AIM OF THE TASK: Please lay out every line of the records below as a numbered list, skipping blank lines and leaving out the pictures.

DATA PROVIDED:
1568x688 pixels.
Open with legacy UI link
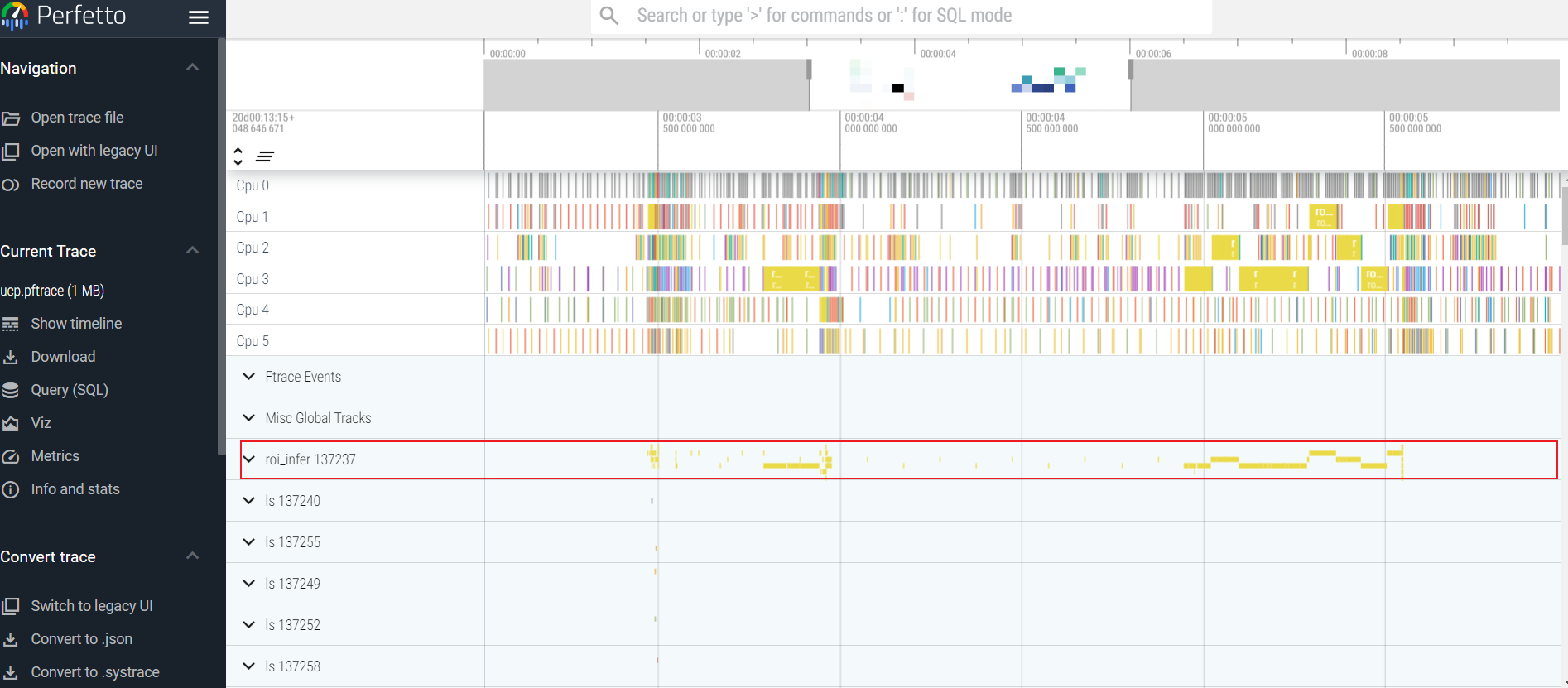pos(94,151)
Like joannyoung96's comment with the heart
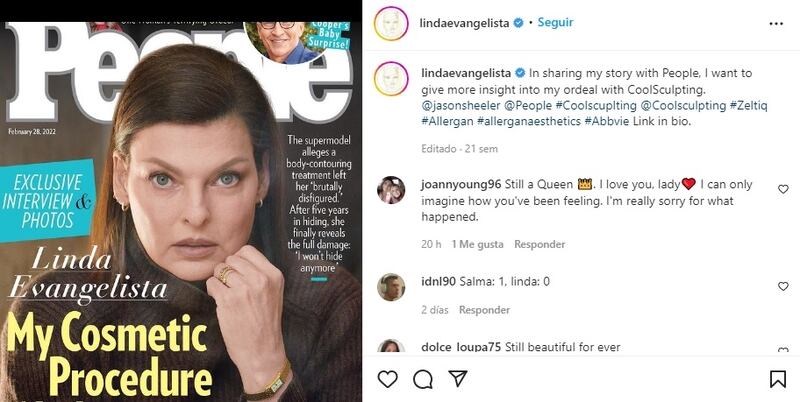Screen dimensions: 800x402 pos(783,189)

SOLUTION TO THIS EXERCISE:
1. 1568x688 pixels.
2. Open with legacy UI link
3. pos(94,151)
4. Like joannyoung96's comment with the heart
5. Screen dimensions: 800x402 pos(783,189)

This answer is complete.